"We tried to say that there is structural discrimination...but (Justice Minister Beatrice Ask) kept referring to individual responsibilities," Foujan Rouzbeh, one of the organixers, said at a press conference after the meeting.
"I also said that under this government, we've gotten the impression that that this type of crime has increased," she added.
A heavily pregnant Swedish woman wearing a hijab on Friday reported being assaulted as she approached her car in the Stockholm suburb of Farsta.
The man who attacked her made a reference to the veil she was wearing, she said. Police are currently searching for witnesses to the incident, which is being treated as a hate crime.

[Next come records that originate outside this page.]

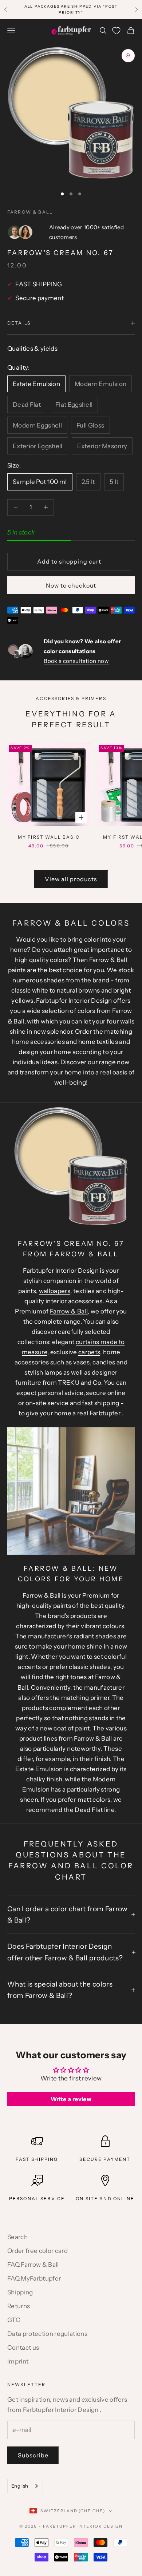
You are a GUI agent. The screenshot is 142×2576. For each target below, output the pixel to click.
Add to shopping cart (69, 561)
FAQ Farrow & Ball (33, 2264)
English (19, 2486)
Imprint (17, 2361)
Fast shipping (37, 2159)
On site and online (105, 2198)
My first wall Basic (49, 837)
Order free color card (37, 2250)
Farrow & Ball (30, 212)
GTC (13, 2319)
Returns (18, 2306)
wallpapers (54, 1291)
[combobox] (25, 2486)
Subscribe (33, 2455)
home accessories (38, 1041)
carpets (89, 1352)
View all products (71, 879)
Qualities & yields (32, 348)
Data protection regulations (47, 2333)
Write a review (71, 2099)
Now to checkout (71, 585)
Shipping (20, 2292)
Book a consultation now (76, 660)
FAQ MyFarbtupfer (34, 2278)
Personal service (37, 2198)
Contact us (23, 2347)
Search (17, 2237)
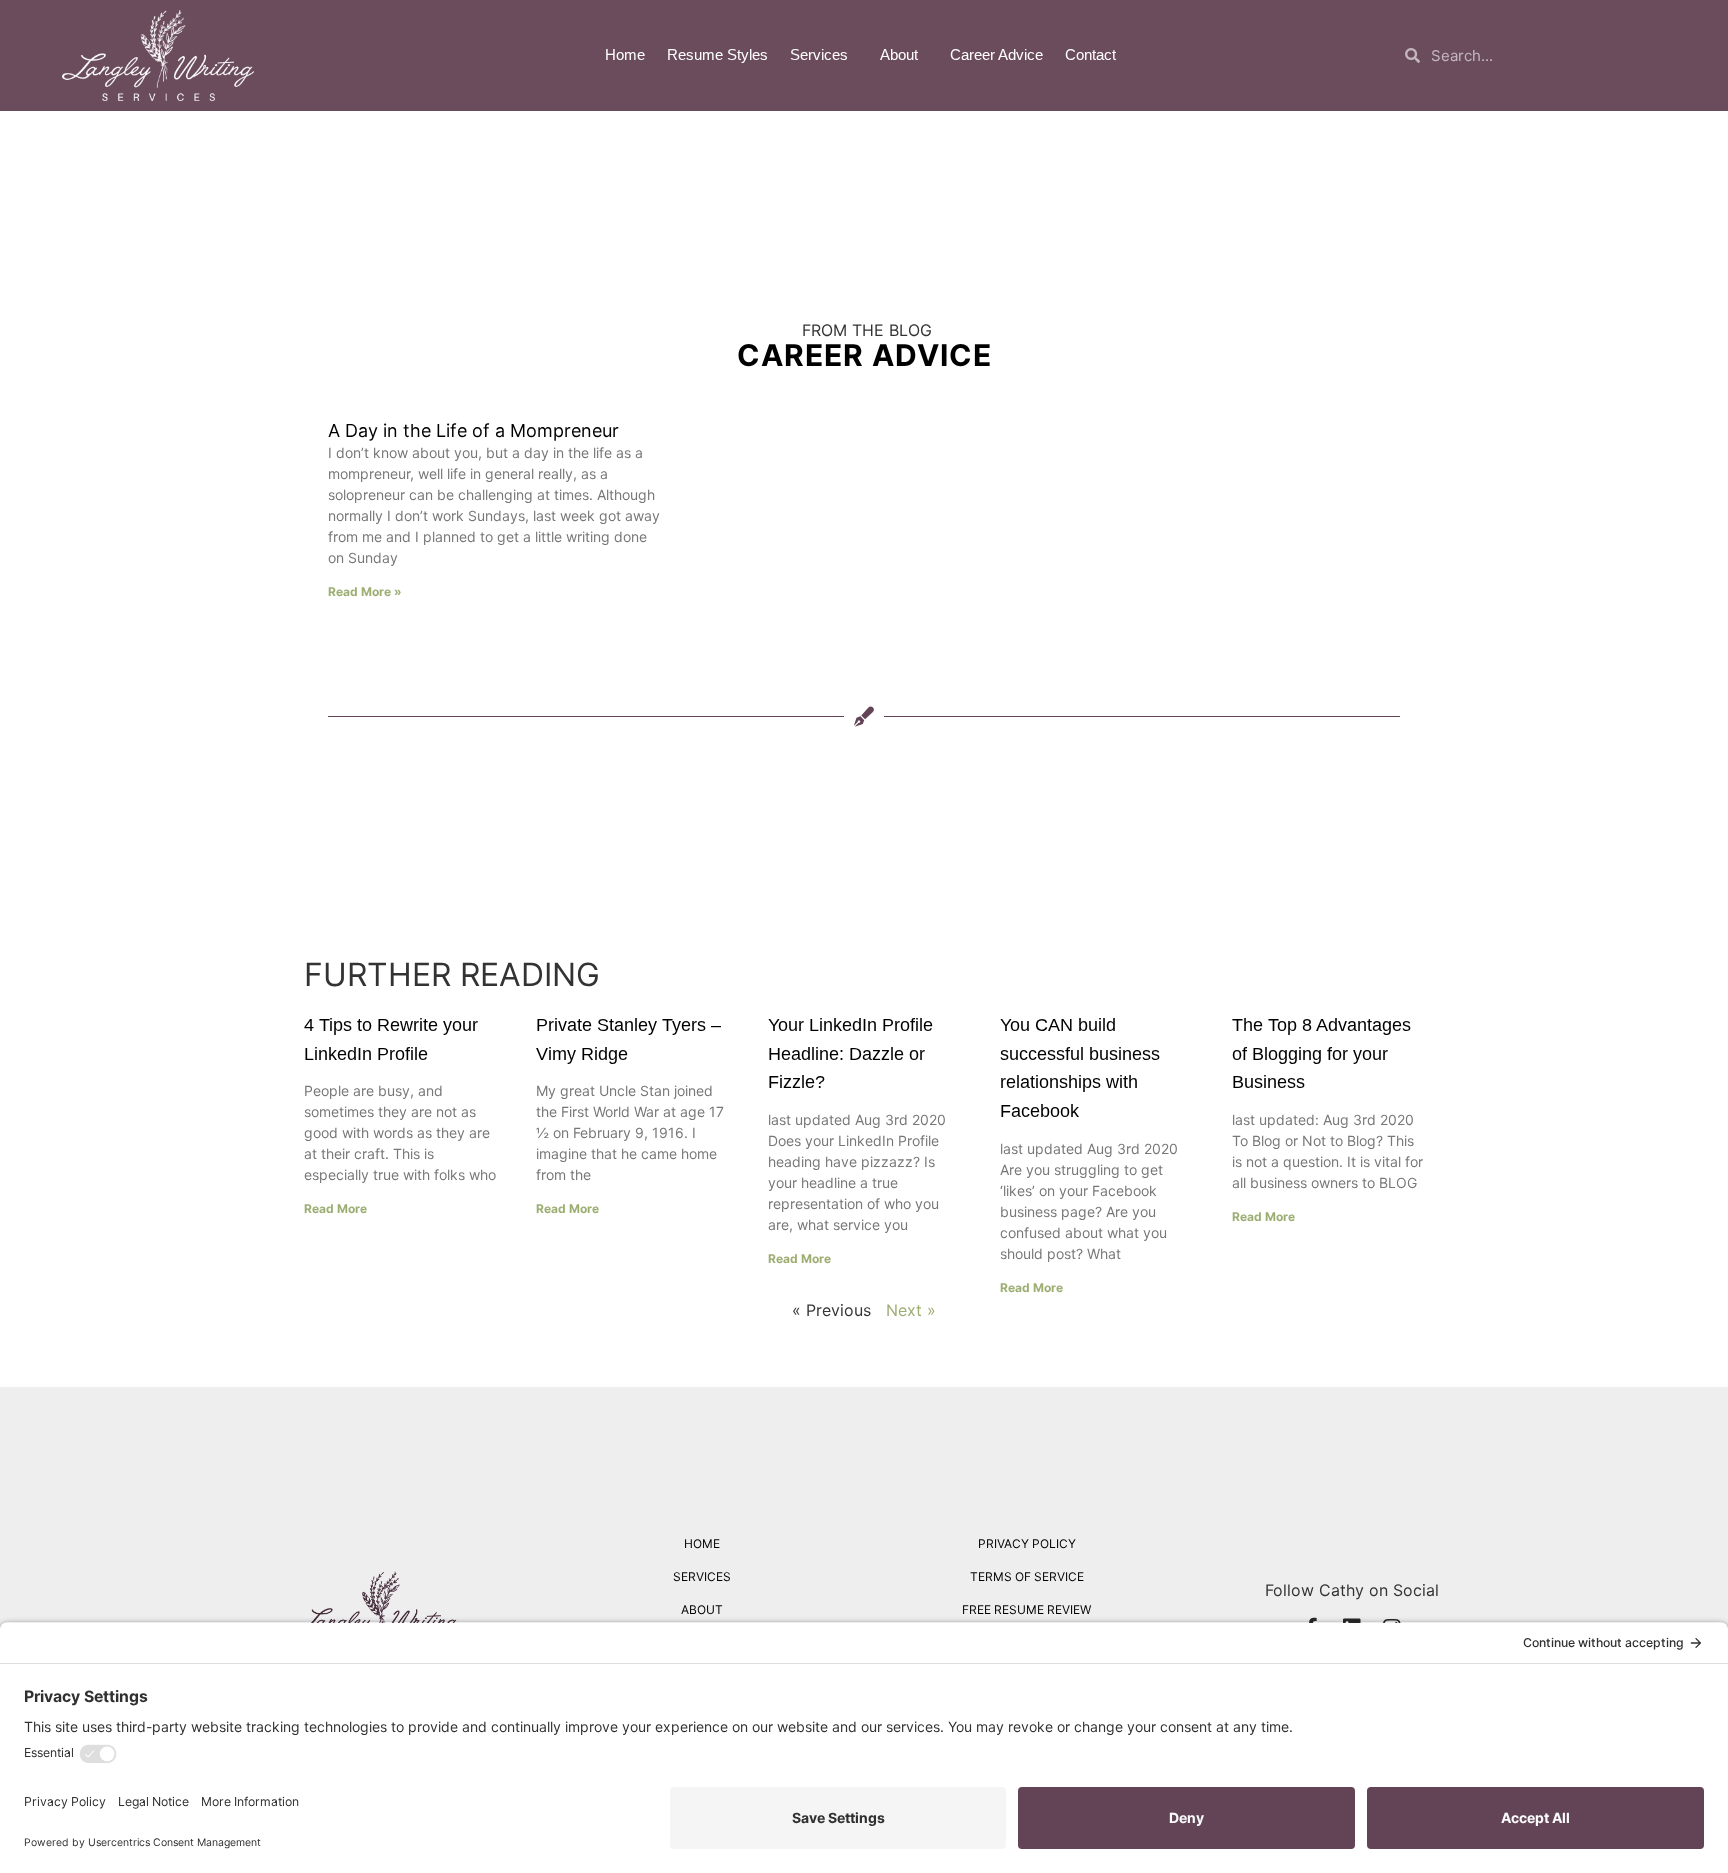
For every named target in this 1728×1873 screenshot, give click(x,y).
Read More (335, 1208)
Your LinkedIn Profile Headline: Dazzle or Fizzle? (850, 1054)
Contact (1090, 54)
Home (625, 54)
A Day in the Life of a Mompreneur (473, 430)
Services (819, 54)
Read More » (365, 591)
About (899, 54)
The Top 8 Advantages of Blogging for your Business (1321, 1054)
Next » (911, 1310)
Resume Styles (717, 54)
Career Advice (996, 54)
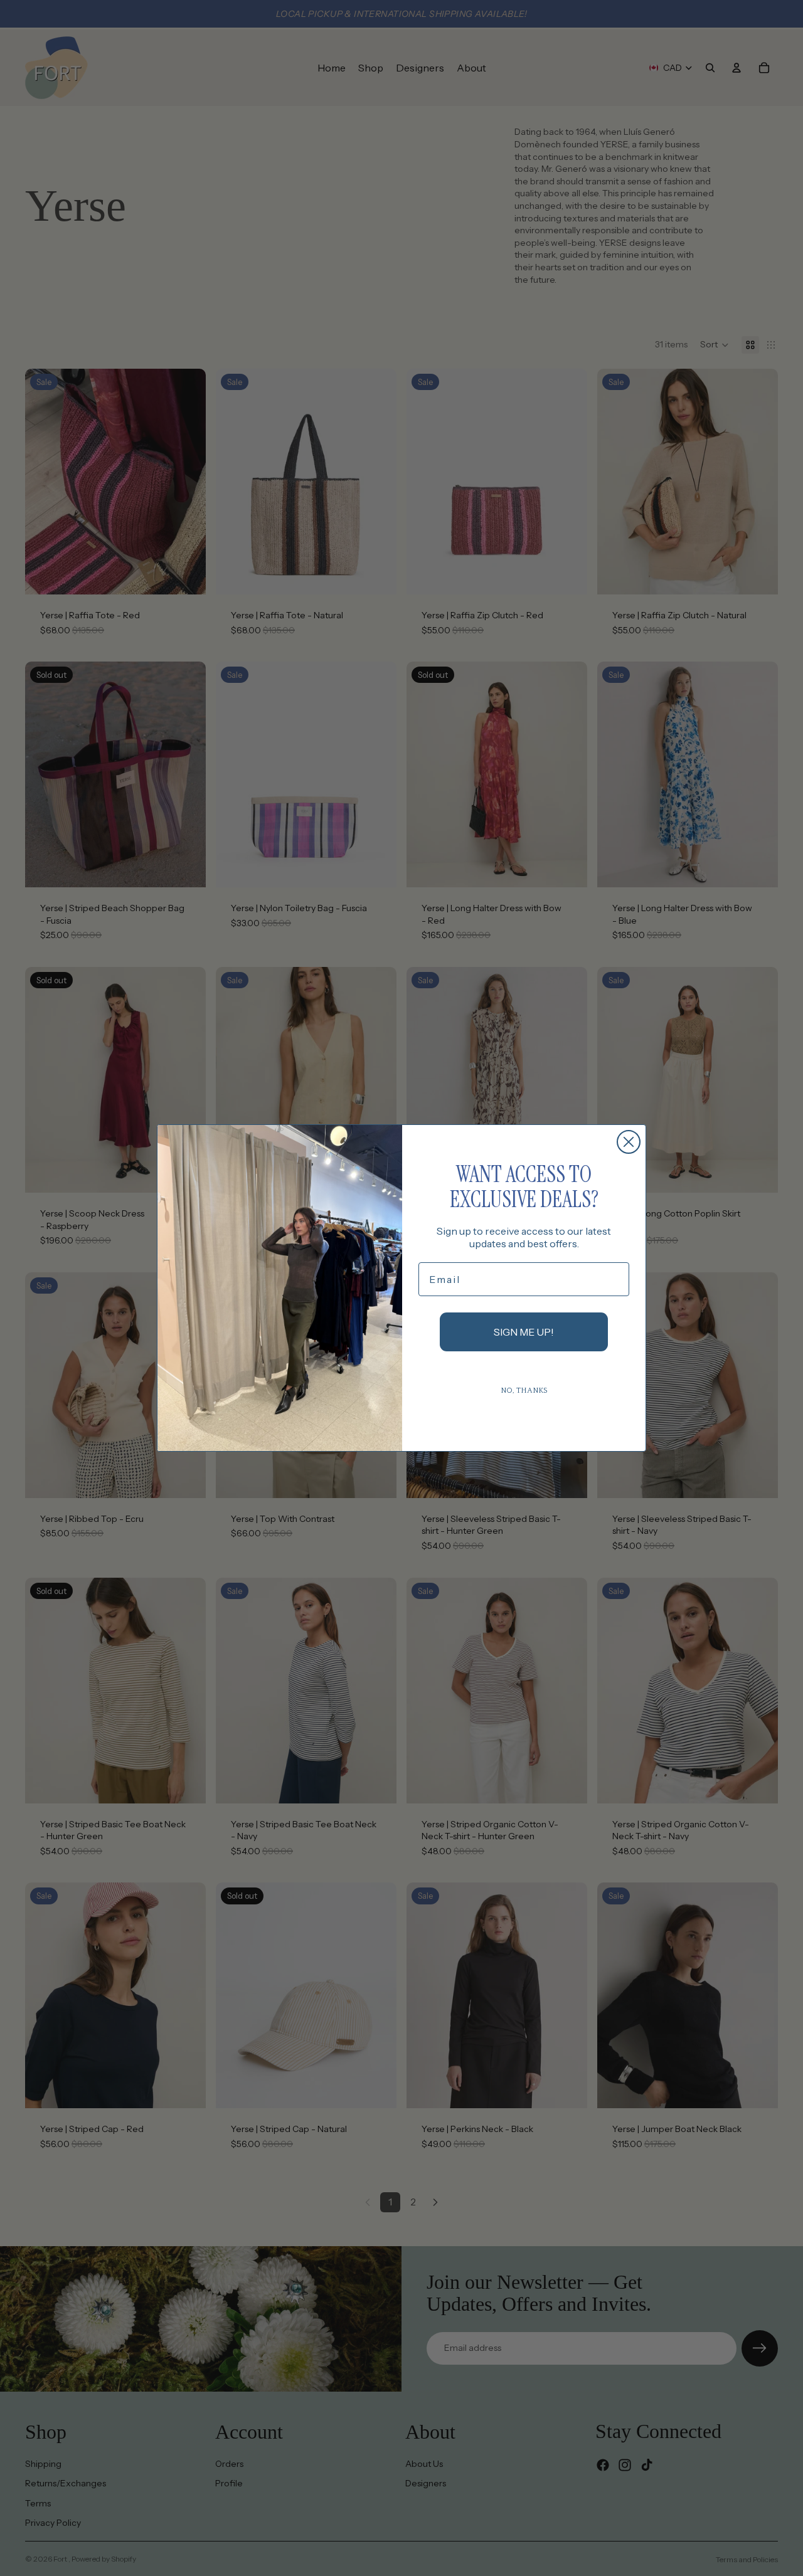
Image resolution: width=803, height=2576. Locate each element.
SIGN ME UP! (524, 1332)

Her claims prompted an outpouring of solidarity on social media sites, with some 4,000 Twitter users of different faiths posting pictures of themselves wearing headscarves on Monday, according to activists.
Leftist politicians and celebrities were among those supporting the campaign.
On Instagram, just over 130 people had posted pictures of themselves with their heads covered on Tuesday, and on Facebook around 8,600 people had joined the group "The hijab outcry" (hijabuppropet).
A demonstration was scheduled to be held in Stockholm on Thursday to support Muslim women's right to wear the hijab in public.
Activists who attended the meeting with Justice Minister Ask said they had also demanded that a commission look into the problem of violence against the women who wear it.
The minister told tabloid Expressen that it was "important to listen," but declined to wear a headscarf herself.